Aircraft wings which redirect air to waggle sideways over their surfaces could significantly reduce drag and thus cut fuel consumption and emissions by 20%, according to researchers at the University of Warwick (UK). The new approach, which promises to dramatically reduce mid-flight drag, exploits Helmholtz resonance—the same phenomenon that happens when blowing over a bottle—to produce micro-scale jet flows in response to turbulent noise.

The main contributor to aerodynamic drag, and thus fuel consumption and emissions, is fine-scale turbulence that exists very near to the aircraft’s surface during cruise. The Turbulence Flow Control group at the University of Warwick has been studying non-powered (passive) flow control actuators as a means of reducing drag for some time, with the goal of developing flow-control technologies capable of major drag reductions on passenger jet aircraft.
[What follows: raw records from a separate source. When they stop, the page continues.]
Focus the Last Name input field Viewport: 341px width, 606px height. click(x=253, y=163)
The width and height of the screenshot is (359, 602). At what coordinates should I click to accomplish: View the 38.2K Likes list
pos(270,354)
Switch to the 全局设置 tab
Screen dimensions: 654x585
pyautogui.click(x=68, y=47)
Warwick is focusing on passive actuators because if an actuator is to be used on an aircraft, it must save more energy (in reduced drag) than it requires for its operation. Unfortunately, the researchers at Warwick note, many powered devices that have been developed for the drag-reduction application are unlikely to satisfy this fundamental net-saving requirement.

In a project funded jointly by the Engineering and Physical Sciences Research Council (EPSRC) and Airbus, Warwick and other universities are investigating the potential of using new types of passive devices for turbulent drag reduction. One of the ideas under investigation was the use of Helmholtz resonance.

Warwick is also investigating means by which the drag-reducing capabilities of riblets (surface ridges, such as on shark skin) can be amplified using these Helmholtz resonators.

This has come as a bit of a surprise to all of us in the aerodynamics community. It was discovered, essentially, by waggling a piece of wing from side to side in a wind tunnel.

The truth is we’re not exactly sure why this technology reduces drag but with the pressure of climate change we can’t afford to wait around to find out. So we are pushing ahead with prototypes and have a separate three year project to look more carefully at the physics behind it.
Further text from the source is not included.